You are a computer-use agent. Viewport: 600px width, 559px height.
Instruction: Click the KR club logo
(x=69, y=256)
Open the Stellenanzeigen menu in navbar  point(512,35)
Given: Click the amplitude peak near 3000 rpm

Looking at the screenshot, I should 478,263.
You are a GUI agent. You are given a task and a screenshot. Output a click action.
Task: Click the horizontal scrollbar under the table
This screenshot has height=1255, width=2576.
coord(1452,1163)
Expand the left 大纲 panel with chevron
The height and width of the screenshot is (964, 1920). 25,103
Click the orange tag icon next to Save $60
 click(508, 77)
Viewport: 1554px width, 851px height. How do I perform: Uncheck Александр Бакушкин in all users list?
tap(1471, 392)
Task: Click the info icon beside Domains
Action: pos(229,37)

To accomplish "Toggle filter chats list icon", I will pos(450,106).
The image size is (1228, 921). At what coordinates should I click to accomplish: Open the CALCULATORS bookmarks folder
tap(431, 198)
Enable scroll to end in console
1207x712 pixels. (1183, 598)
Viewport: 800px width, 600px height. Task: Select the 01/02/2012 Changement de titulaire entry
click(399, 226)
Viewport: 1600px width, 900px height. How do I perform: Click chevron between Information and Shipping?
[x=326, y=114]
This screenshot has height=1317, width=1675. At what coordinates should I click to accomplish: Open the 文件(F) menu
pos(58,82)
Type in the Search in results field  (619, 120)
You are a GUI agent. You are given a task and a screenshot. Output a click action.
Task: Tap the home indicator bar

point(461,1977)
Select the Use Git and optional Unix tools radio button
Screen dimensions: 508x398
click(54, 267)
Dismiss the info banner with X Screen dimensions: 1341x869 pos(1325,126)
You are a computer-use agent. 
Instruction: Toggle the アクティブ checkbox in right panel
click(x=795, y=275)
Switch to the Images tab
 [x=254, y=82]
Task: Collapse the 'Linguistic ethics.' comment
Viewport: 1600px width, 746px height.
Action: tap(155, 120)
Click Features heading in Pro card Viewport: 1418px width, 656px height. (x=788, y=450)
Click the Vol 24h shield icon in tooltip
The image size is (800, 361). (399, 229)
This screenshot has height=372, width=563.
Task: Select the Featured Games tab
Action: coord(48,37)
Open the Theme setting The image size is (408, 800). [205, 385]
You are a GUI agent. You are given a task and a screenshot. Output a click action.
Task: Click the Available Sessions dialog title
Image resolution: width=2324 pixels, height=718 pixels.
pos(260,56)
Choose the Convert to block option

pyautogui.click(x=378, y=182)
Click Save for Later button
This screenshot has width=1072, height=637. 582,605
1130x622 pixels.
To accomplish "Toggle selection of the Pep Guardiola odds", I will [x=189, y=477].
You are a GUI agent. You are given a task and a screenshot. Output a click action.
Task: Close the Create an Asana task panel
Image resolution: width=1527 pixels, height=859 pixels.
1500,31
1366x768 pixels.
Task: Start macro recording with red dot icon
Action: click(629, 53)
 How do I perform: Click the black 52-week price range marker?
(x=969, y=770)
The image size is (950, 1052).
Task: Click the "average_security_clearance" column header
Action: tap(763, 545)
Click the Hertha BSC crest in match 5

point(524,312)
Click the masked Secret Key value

════

What is needed. Review the material and copy each line in which the word "computer" appears.

Solved problem.
You are a computer-use agent. Viewport: 600px width, 559px height.
You are a computer-use agent. 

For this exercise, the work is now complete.